#### [PROBLEM DESCRIPTION]
From the footnotes below, extract the passage that opens with the words containing "2. On March" and closes with "the Merger Agreement.", copying it word for word.

#### [DOCUMENT SEGMENT]

....................

2. On March 1, 2022, the Reporting Person exchanged 1,249,636 Management Incentive Units ("MIUs") of Foundation Technology Worldwide LLC for Class A Shares representing the "spread value" of such MIUs, as described in Footnote 6, pursuant to the Merger Agreement.
3. Reflects Restricted Stock Units ("RSUs") underlying existing performance-based RSUs that were granted upon satisfaction of certain performance criteria. Each RSU represents a contingent right to receive one share of the Issuer's Class A Shares upon settlement.
4. Certain of these securities are RSUs. The RSUs and Class A Shares were cancelled pursuant to the Merger Agreement in exchange for a cash payment of $26.00 per share.
5. Pursuant to the Second Amended and Restated Limited Liability Company Agreement of Foundation Technology Worldwide LLC, as amended, the Reporting Person may exchange all or a portion of its Common Units (together with an equal number of Class B Shares) for Class A Shares on a one-for-one basis, subject to customary adjustments, or, at the option of the Issuer, cash (based on the then-market value of the Class A Shares).

....................

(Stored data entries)
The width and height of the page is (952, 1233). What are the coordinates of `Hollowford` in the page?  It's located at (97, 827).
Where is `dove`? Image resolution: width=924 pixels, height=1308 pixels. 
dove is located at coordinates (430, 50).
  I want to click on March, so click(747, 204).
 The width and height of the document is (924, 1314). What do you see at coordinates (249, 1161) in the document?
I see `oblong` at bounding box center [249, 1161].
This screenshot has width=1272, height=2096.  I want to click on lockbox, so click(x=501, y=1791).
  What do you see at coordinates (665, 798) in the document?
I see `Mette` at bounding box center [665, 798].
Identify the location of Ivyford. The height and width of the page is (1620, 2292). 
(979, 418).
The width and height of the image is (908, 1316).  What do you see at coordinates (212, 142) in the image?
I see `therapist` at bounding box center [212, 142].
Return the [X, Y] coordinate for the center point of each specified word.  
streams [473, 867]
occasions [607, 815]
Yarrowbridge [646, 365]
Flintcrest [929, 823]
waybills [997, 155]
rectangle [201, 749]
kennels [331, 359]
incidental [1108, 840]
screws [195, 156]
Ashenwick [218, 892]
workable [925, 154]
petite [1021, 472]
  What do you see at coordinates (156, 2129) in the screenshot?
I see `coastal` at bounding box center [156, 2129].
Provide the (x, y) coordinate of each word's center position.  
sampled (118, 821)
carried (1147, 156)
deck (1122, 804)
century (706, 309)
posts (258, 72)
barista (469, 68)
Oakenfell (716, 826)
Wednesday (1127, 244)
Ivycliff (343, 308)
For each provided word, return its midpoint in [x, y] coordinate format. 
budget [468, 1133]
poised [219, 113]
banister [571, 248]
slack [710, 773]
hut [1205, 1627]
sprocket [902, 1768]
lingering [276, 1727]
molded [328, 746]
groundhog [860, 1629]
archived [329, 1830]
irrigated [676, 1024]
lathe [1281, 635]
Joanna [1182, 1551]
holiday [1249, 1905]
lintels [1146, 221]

....................

#### [TASK ANSWER]
2. On March 1, 2022, the Reporting Person exchanged 1,249,636 Management Incentive Units ("MIUs") of Foundation Technology Worldwide LLC for Class A Shares representing the "spread value" of such MIUs, as described in Footnote 6, pursuant to the Merger Agreement.